Wednesday, March 2, 2011

One of the books I picked up during my visit to Publication Studio’s Portland storefront is The Condensed Fourth Edition of the Greenhorns' Guide for Beginning Farmers. The Greenhorns is a non-profit group who “promote, support, and recruit young farmers nationally.” One of its members, Patrick, was completing a PS residency, on leave from his farm in New York’s Hudson Valley.

The Greenhorns’ book is one of many published by PS, who, like The Greenhorns, promotes, supports and recruits interest in writing, editing, designing and publishing. So far there are a number of PS nodes in North America, including Vancouver, San Francisco, Toronto and New York. It is refreshing to see this kind of generosity and enthusiasm in both publishing and farming, as the two are not unrelated.
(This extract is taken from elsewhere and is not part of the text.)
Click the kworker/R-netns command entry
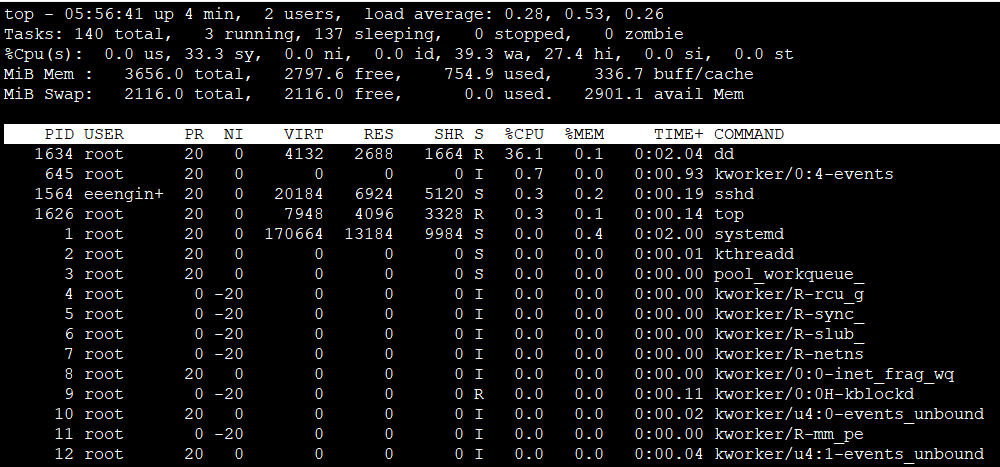Screen dimensions: 1000x467 tap(789, 354)
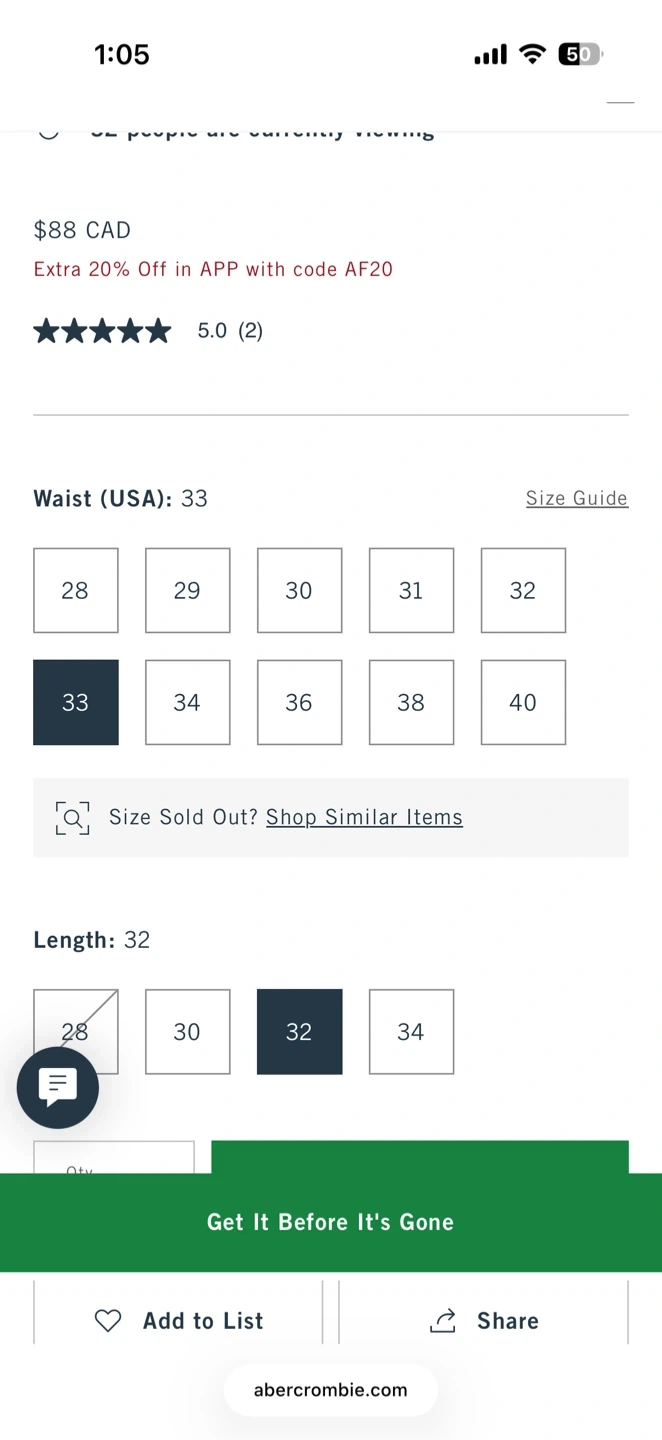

Another organization that spreads itself far and wide, one that I have been in conversation with, is Pecha Kucha, a presentation format generated by a design studio in Tokyo and now operating in over two hundred cities. However, the openness and generosity of PS and The Greenhorns is lacking with the originators of Pecha Kucha, who treat their concept less as a presentation format than a brand franchise, as evidenced in Vancouver last fall when a group of UBC Curatorial Studies students were told they could not use the name Pecha Kucha (the Japanese word for "chit-chat") in their 560 Seymour exhibition because it was already taken.

The Vancouver Pecha Kucha franchise is Cause+Affect, a design firm whose expertise extends more towards real estate decoration than expanded notions of the liveable city. When I was asked two months ago if I would be interested in participating in their 15th Pecha Kucha at the Vogue Theatre (in conjunction with the Vancouver Art Gallery’s We: Vancouver exhibition, which I contributed to), I said yes. But the more I found out about Cause+Affect, the more I wanted no part of them. Propriety was a factor; same with the proceeds -- $15 x 1100 seats is a lot of money. Where does it go? And why are the presenters not paid?

My problem with Cause+Affect began when I proposed a set of images we might use to accompany my talk (20 images for 20 seconds, each). In the spirit of “cross-platforming”, I suggested we use a macro/micro version of my Digital Natives billboard project, with guidelines on how to achieve the effect, only to be told that they had no one in their organization (a design firm!) to implement them, but that I should “go for it,” because “what your images will lack in terms of visual interest I’m sure you’ll make up with your presence and dialogue on stage.” When I suggested an even easier idea, easier than the process by which we were to submit our images in the first place (the first twenty images that come up when you Google Image “Vancouver, BC”), I was told they did not have a “volunteer staff” and that maybe they could find me a “student” (as if the latter could not also be the former). That’s when I asked where the proceeds went – because it was clear that none of it was going towards the presentations.

It cost Cause+Affect $5K to rent the Vogue, with $4 of the ticket price going to venue administration. From there things got murky. I was told that “[t]he time it takes to curate, organize, promote and sustain the event is far beyond what minor money we make to host the event,” leading me to wonder what part of curation precludes helping to mount what people are paying to see, especially when Cause+Affect have referred to their Pecha Kucha as a “non-profit" affair. Couldn’t some of that “minor money” go towards the minor cost of on-stage production? When asked this, I was told I was given “an invitation,” and that “no one is forced to present,” and that “[a]ll our presenters to date have been very grateful of the opportunity, it’s fun and often great exposure for them, often providing them with new opportunities, etc. We have 100s of people on the waiting list to present,” etc.

For those who emailed to ask where I was that night, I was here, at Websit. For those who saw what I refused to take part in – a trade show – I am sorry for that too. I just wish I did my homework first.

The difference between projects like The Greenhorns and Cause+Affect’s Pecha Kucha speaks to the times we are living in, a gulf that mirrors the divide between those who have, and those who have not. That the Greenhorns are in my world is reassuring and offsets the despair I feel towards Cause+Affect, especially when firms such as theirs are increasingly active in cultural brokerage, working with larger public institutions (like the VAG) as well as government. Is this the future? Not so much Cause+Affect but this ever-widening divide?